The Chemistry of Food & Taste | Dr. Harold McGee

Food-science writer Harold McGee unpacks the chemistry of taste, heat, umami, coffee, cheese, fermentation and why cooking makes food delicious.

The Chemistry of Food & Taste | Dr. Harold McGee
The guest

Dr. Harold McGee — A Stanford-affiliated, world-renowned author on the science and chemistry of food and cooking, best known for 'On Food and Cooking.' Originally trained in astronomy at Caltech and later in literature (a Keats scholar) before spending four decades writing about food science.

The gist

Andrew Huberman and Harold McGee explore the chemistry behind why food tastes the way it does and how to make almost anything taste better. They cover how heat breaks macromolecules into small, detectable flavor molecules (the Maillard reactions), the discovery and nature of umami, and how taste thresholds are malleable and trainable. The conversation ranges across coffee and tea brewing chemistry, meal sequencing, super-tasters, the cilantro/soap divide, cheese aging and Parmesan crystals, fermentation traditions, why beans cause gas, and whether expensive wine is truly better.
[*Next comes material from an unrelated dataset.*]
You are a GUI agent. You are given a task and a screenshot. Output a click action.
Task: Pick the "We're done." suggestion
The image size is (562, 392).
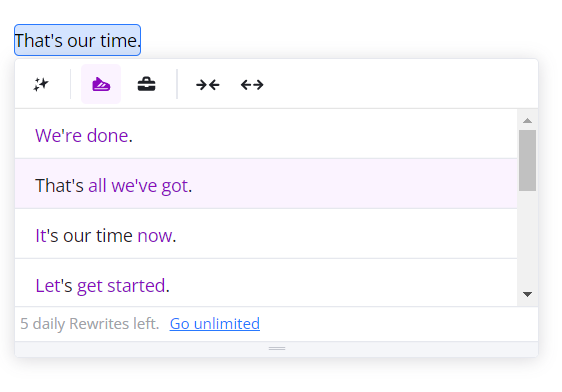click(x=266, y=134)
McGee also shares his unusual path from astronomy to literature to food science.

Big reveals

  • McGee recounts that testing the old 'use a copper bowl to whip egg whites' cook's tale was career-changing, teaching him to test everything.
  • When he started writing in the '70s, no one in the West believed umami existed except the Japanese scientists who discovered it.
  • Umami was only accepted in the West after the glutamate receptor was discovered in the early 2000s.
  • On blind tastings, McGee notes experts have been fooled by red wines vs. white wines dyed red, arguing expectation drives perception.
  • He frames whether one wine is 'better' than another as a judgment shaped by knowledge, not an absolute property.
  • Both agree the one thing vegans, vegetarians, omnivores and carnivores all share is that fewer processed foods is better.
  • McGee's whole food-science career began with a dinner-table question about why beans give you gas.
  • Reveals Keats started life as a medical student who attended his mother and brother as they died of TB, shaping his poetry.

Things worth remembering

  • Copper inhibits the breakdown of sucrose into glucose and fructose, which is why French cooks use copper for jams and preserves.
  • The Maillard reactions can generate sugars and aromatic 'conjugates' from proteins and fats even when no sugar was present to start.
  • Enzymes in your mouth keep releasing new flavors from food seconds after you chew, so eating slowly yields a richer experience.
  • Taste is highly malleable; Monell Chemical Senses Center studies showed salt preferences can be reset in a couple of months.
  • A typical cup of coffee extracts only about 20% of the bean's weight; longer/hotter brewing pulls out larger, more bitter and astringent molecules.
  • Capsaicin in hot peppers is an aversive molecule aimed at mammals; birds don't respond to it, which helps the plant disperse seeds.
  • Salt and bitterness are opposing sensations, so a pinch of salt reduces bitterness in coffee, beer or grapefruit without adding sugar.
  • The crunchy crystals in aged Parmesan are crystallized tyrosine and other amino acids, a sign of authentic long aging.
  • Beans cause gas because they contain oligosaccharides humans can't digest; NASA-funded research found soaking and boiling-off the water removes them.
  • People who find cilantro soapy detect aroma molecules also found in soaps, a divergence tied to culture and biology (studied via twins at Monell).